* **DOCUMENT TEXT**:
:::::

If the units used were MKS the cycle would have produced one joule of energy in the form of work. For an engine of a particular displacement, such as one liter, the mass of gas of the system can be calculated assuming the engine is operating at standard temperature (20 °C) and pressure (1 atm). Using the Universal Gas Law the mass of one liter of gas is at room temperature and sea level pressure:
$$M=\frac{PV}{RT}$$
where
- V=0.001 m^{3}
- R=0.286 kJ/(kg·K)
- T=293 K, P=101.3 kN/m^{2}
- M=0.00121 kg

At an engine speed of 3000 RPM there are 1500 work-strokes/minute or 25 work-strokes/second.

$$\sum \text{ Work} = 1\,\text{J}/(\text{kg}\cdot\text{stroke})\times 0.00121\,\text{kg}= 0.00121\,\text{J}/\text{stroke}$$

Power is 25 times that since there are 25 work-strokes/second:

$$P = 25 \times 0.00121=0.0303\,\text{J}/\text{s}\; \text{or} \;\text{W}$$

If the engine uses multiple cylinders with the same displacement, the result would be multiplied by the number of cylinders. These results are the product of the values of the internal energy that were assumed for the four states of the system at the end each of the four strokes (two rotations). They were selected only for the sake of illustration, and are obviously of low value. Substitution of actual values from an actual engine would produce results closer to that of the engine. Whose results would be higher than the actual engine as there are many simplifying assumptions made in the analysis that overlook inefficiencies. Such results would overestimate the power output.

:::::

[Dataset lines]
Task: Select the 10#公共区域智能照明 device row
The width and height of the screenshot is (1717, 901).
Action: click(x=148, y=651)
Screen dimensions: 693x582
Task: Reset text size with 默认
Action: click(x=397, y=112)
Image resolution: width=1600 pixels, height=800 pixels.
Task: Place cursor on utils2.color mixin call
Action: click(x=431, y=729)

:::::

* **WHAT THIS TASK INVOLVES**: In the engine power calculation, list every quantity defined in the list that follows the word "where," along with its stated value and unit. Rely only on the engine power calculation when answering.

* **ANSWER BOX**:
- V = 0.001 m^3
- R = 0.286 kJ/(kg·K)
- T = 293 K
- P = 101.3 kN/m^2
- M = 0.00121 kg